Lines before the one containing "Task: Click the Uitloggen link" are left out; that line and all after it, through the end of the records, must be transcribed exactly.

____

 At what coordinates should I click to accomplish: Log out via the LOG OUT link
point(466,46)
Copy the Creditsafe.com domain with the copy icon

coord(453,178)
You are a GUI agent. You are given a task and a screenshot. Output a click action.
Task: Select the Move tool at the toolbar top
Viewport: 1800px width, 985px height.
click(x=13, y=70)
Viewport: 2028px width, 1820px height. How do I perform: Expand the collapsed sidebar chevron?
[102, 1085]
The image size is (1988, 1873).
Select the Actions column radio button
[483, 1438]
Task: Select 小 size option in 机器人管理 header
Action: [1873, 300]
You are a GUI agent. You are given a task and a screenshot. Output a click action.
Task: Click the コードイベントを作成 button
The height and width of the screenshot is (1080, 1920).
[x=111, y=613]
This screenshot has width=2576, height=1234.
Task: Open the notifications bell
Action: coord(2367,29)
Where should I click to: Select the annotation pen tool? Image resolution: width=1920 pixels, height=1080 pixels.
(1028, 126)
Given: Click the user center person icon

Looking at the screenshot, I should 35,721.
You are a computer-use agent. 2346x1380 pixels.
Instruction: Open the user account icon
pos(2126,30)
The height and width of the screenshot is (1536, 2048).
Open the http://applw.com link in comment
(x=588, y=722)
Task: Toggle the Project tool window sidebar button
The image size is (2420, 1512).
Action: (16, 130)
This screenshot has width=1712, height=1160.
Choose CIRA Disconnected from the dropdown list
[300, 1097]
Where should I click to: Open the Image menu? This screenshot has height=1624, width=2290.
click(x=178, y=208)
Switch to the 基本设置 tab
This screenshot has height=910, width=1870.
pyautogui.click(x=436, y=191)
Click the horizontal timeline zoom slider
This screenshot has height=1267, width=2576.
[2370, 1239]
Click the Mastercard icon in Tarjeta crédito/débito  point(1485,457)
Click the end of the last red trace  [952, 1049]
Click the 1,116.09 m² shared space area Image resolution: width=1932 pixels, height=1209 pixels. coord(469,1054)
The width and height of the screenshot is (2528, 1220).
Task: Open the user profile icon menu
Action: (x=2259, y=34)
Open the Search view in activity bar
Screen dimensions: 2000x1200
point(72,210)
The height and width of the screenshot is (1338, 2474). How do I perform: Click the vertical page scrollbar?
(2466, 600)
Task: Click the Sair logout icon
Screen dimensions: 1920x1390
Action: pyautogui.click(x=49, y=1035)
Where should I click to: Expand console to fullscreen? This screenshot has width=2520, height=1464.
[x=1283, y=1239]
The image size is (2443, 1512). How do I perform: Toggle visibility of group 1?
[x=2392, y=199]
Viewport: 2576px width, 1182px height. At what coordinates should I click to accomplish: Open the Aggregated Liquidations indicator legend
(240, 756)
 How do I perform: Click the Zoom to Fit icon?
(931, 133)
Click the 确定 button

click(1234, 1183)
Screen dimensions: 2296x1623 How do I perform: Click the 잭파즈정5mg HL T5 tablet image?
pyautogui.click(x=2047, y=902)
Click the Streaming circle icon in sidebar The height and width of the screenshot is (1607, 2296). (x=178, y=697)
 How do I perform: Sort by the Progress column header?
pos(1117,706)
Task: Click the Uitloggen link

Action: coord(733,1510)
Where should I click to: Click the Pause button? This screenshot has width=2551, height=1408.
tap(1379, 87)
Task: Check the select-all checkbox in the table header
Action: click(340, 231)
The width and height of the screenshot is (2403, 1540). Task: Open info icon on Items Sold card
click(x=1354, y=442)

____

_Exercise answer_:
Task: Click the Uitloggen link

Action: coord(733,1510)
Where should I click to: Click the Pause button? This screenshot has width=2551, height=1408.
tap(1379, 87)
Task: Check the select-all checkbox in the table header
Action: click(340, 231)
The width and height of the screenshot is (2403, 1540). Task: Open info icon on Items Sold card
click(x=1354, y=442)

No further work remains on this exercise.